I would advise against the install of Big Sur on a volume on your native APFS drive. I’ve tried to do so, it worked, but it ruined my Catalina install.
Have since done a nuke & restore from clone.

  1. I always update my bootable clone before I resize my main drive. Always always always always. (One of the nice things about using the T5-SSD is that it only takes a few minutes.)

  2. I’ve never had the resizing process ruin my primary partition/volume/whatever.

  3. I have had it fail, which is always scary. But it has never taken down the main partition with it.
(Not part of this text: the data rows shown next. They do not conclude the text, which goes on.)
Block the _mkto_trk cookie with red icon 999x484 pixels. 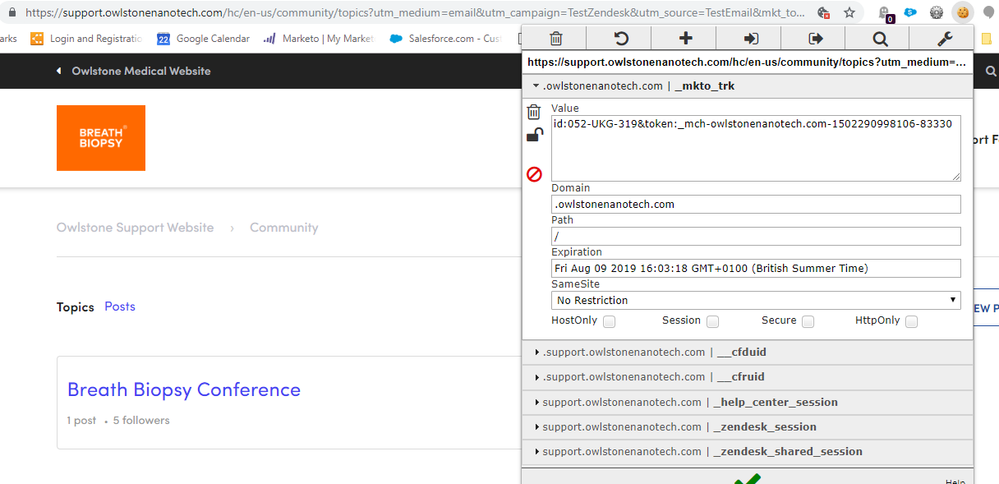coord(534,174)
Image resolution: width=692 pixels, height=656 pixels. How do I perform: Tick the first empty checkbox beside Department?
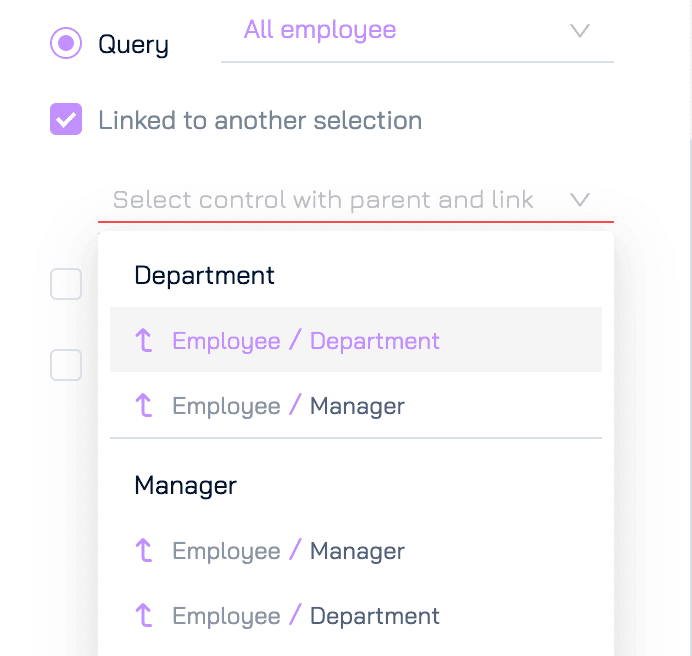(66, 284)
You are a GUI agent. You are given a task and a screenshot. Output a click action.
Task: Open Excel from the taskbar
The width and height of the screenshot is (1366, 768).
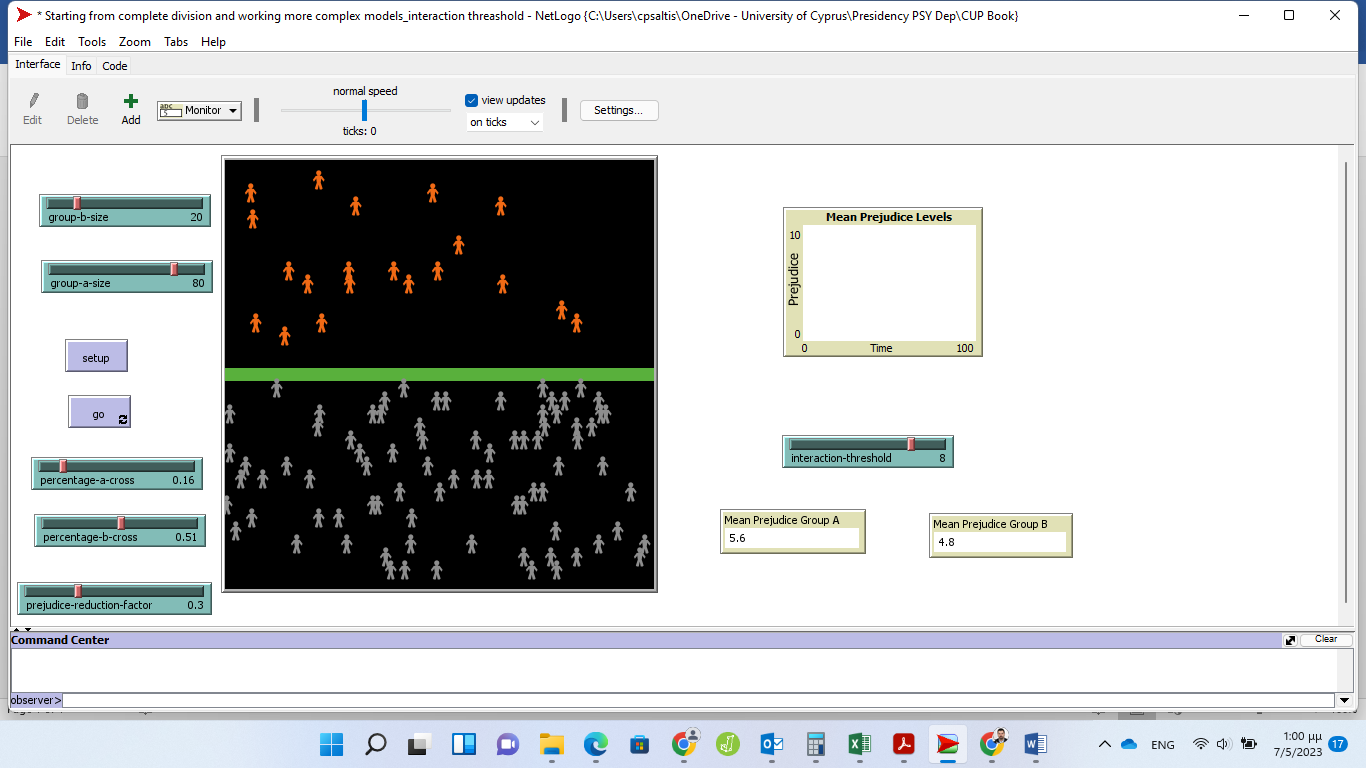coord(858,744)

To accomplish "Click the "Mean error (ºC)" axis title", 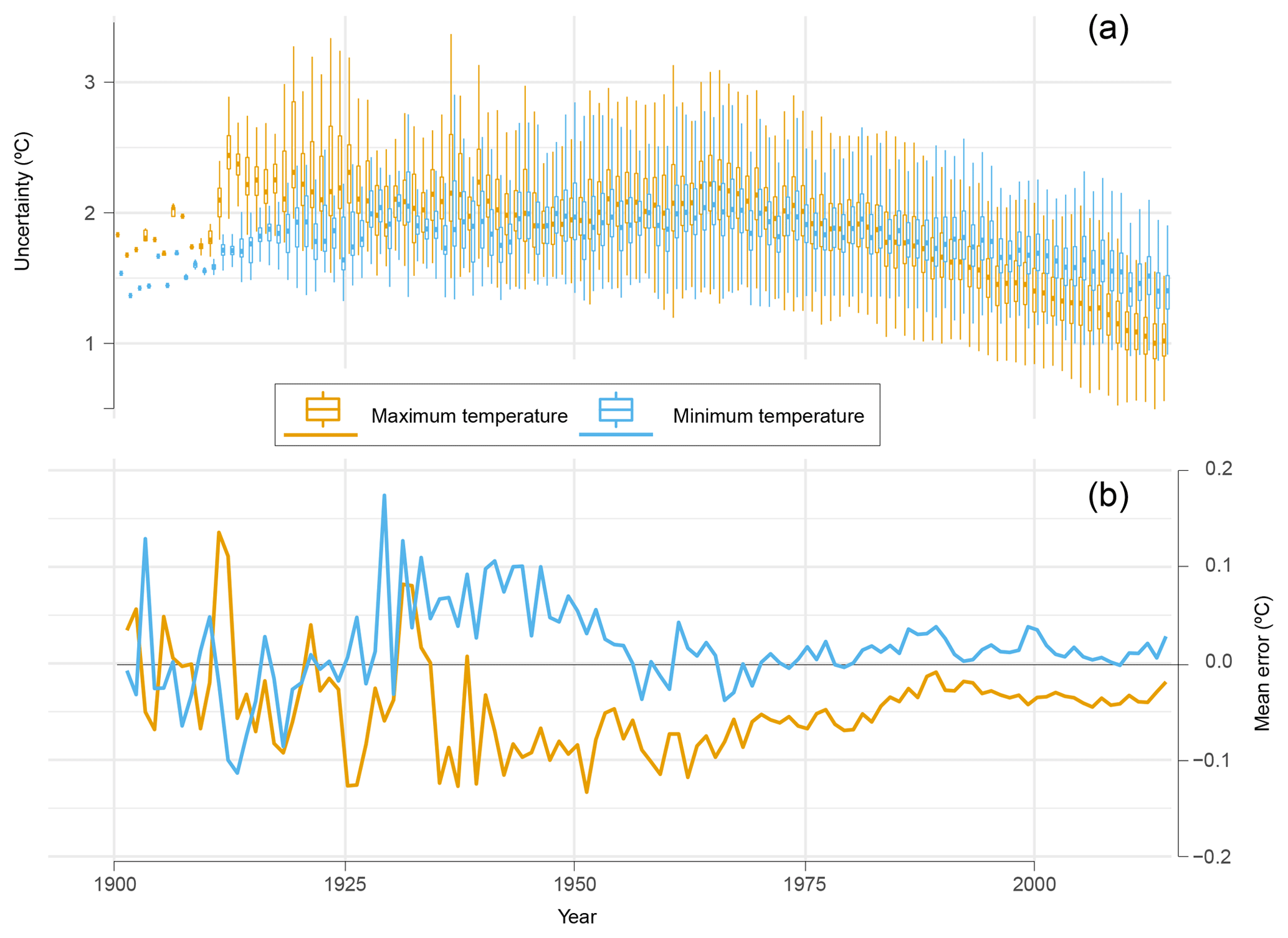I will pyautogui.click(x=1262, y=664).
Usually it just throws up an error message with some random number error code that basically says “Well that didn’t work.”

When I went to install Big Sur, for some reason Disk Utility kept telling me it couldn’t resize the main APFS partition.

My standard response in these situations is:

  1. Shut down the Mac

  2. Disconnect everything from my Mac (well, if it’s not a laptop, keep your keyboard/input device connected, but basically any drives, docks, etc plugged into the USB ports).

  3. Power on the Mac

  4. Log in to my backup ‘admin’ account (which is not logged into iCloud or have anything else configured to launch on login, etc)

  5. Run Disk Utility from the backup ‘admin’ account.

Most of the time that works.

This time it didn’t, so I had to go the more aggressive route:

  1. Rebooted into Recovery

  2. Wiped my entire hard drive using Disk Utility

  3. Made two partitions using Disk Utility in Recovery

  4. Shut down the Mac

  5. Connected backup drive (T5-SSD)

  6. Booted from backup drive

  7. Restored Catalina from T5-SSD to internal drive

  8. Rebooted Mac from internal SSD

  9. Logged in to my default ‘admin’ account and ran the ‘Big Sur’ installer.

  10. Installed Big Sur to the other partition on the internal SSD.

I’ve been making these ‘backup admin accounts’ for as long as I can remember, and I don’t need to use them that often, but when you’re trying to debug something, it is very handy to already have a separate login account ready to go at a moment’s notice without having to deal with all the auto-launch stuff that we usually have with our main accounts.